I may have been given a great and terrible and sorrowful gift when I left the ministry. I did not ask for this gift; it came upon me like a palsy. I shook and trembled. The sight of the Church blurred and the words of church people turned to babel. The gift – or it might be a curse – is of new eyes and new ears. I see Christianity with the eyes of the outsider, and I hear our words with the ears of the stranger.
I speak of this gift or curse without pride, since I don’t want the damn thing. I was content in my dogmatic slumbers. I was happy when the words of the Church made sense to me and I saw my life and purpose safely nestled behind her walls.
But I left that life. I walked away. I told people I couldn’t be a pastor anymore. Said I couldn’t keep doing that. That’s all I knew to say then and it’s all I can think to say now, if anyone asks and mostly they don’t.
I have wandered in and out of churches, hoping to connect to something I once had but now can barely remember. I am like a man who returns home after a journey to the far country and finds that he doesn’t recognize his mother and father. The conversations around the dinner table with his siblings sound oddly familiar but make no sense to him. After a time he gets up and slips out the door. No one notices. He goes to the porch and looks at the sky, seeking something familiar and comforting in the ancient stars.

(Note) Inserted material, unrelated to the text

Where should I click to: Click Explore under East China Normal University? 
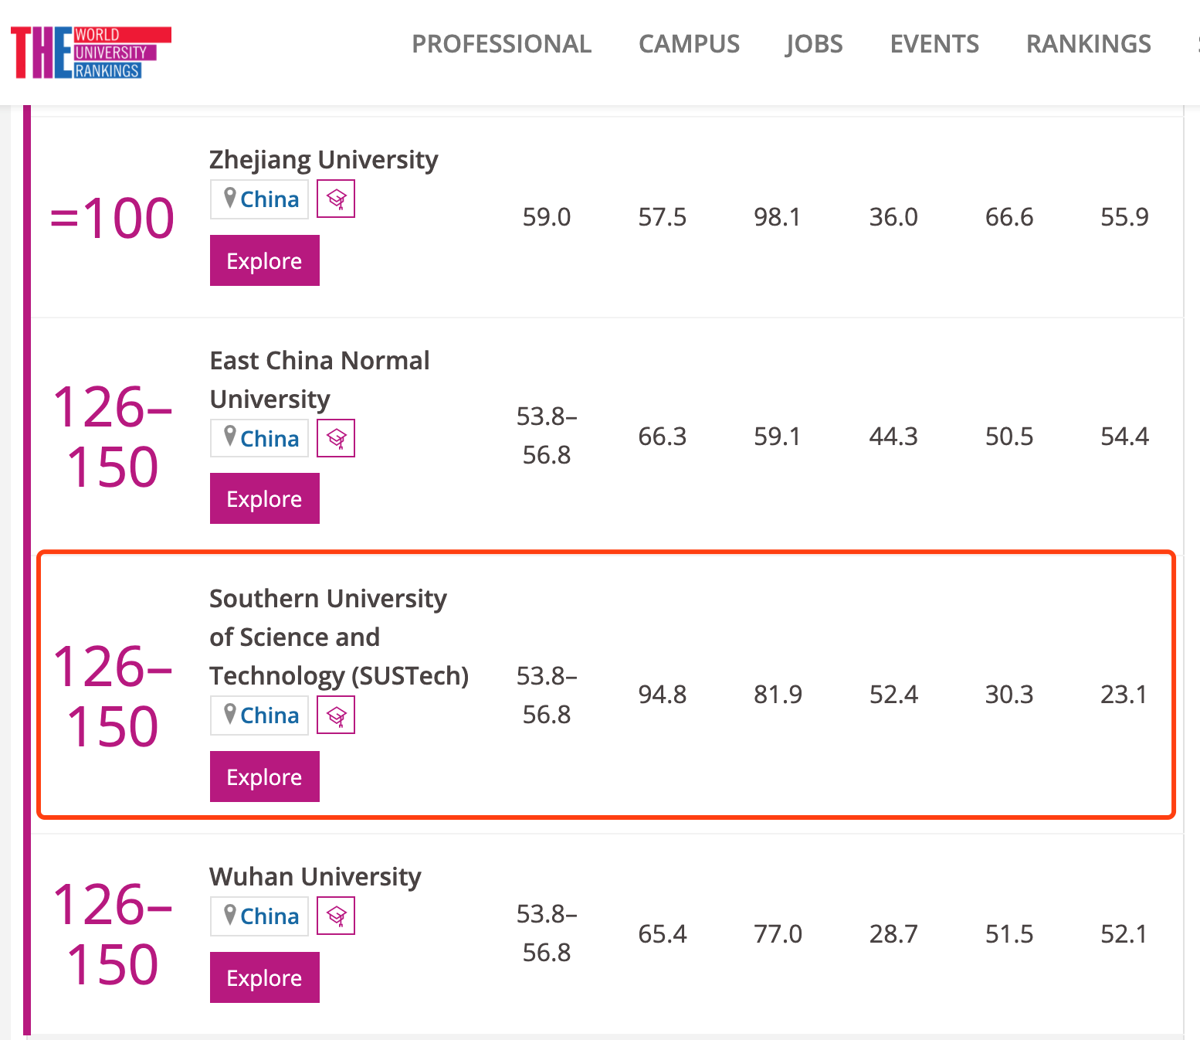(x=265, y=498)
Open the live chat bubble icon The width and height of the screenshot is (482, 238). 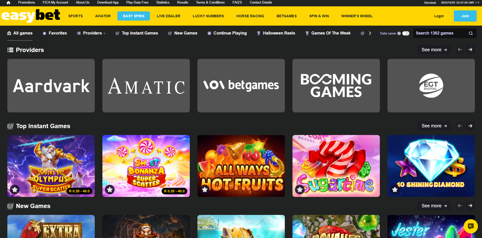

Maybe this is the dark night of the soul that Saint John of the Cross wrote about. Maybe it is penance for all the years I tossed church words out into the congregation on Sundays as if they were free. As if that sort of thing doesn’t cost you. As if one day a pound of my soul would not be required of me. Maybe I should have paid more attention to the people outside of the church walls and am now cursed to walk in the twilight with them. Or maybe this is simply the collapse of my spiritual worldview, a good old fashioned loss of faith. Another soul that used to be at rest in Christ and now cannot fathom what that even means.
This could be a good thing, some sort of sacred transition. I could be closer to God than I have ever been. Or maybe not. Maybe apathy has simply overwhelmed whatever energy I had for the spiritual journey. I am either a prophet or an apostate. A man with great vision or no vision at all. I don’t know which is true, so I lurch forward in great uncertainty and with no real sense of conviction. Without the responsibilities and clear duties of the clergy, my belief has been stripped to the bone. Nothing is left that does not truly matter to me, and I’m finding that almost nothing of the traditional languages of faith matters to me now.
However it came to be, whether good or bad, whether new vision or ancient darkness, I have received a Cartesian insight that was born of this tearing down, this reduction of what I believe to a simple statement of my reality:
I don’t know therefore I don’t belong.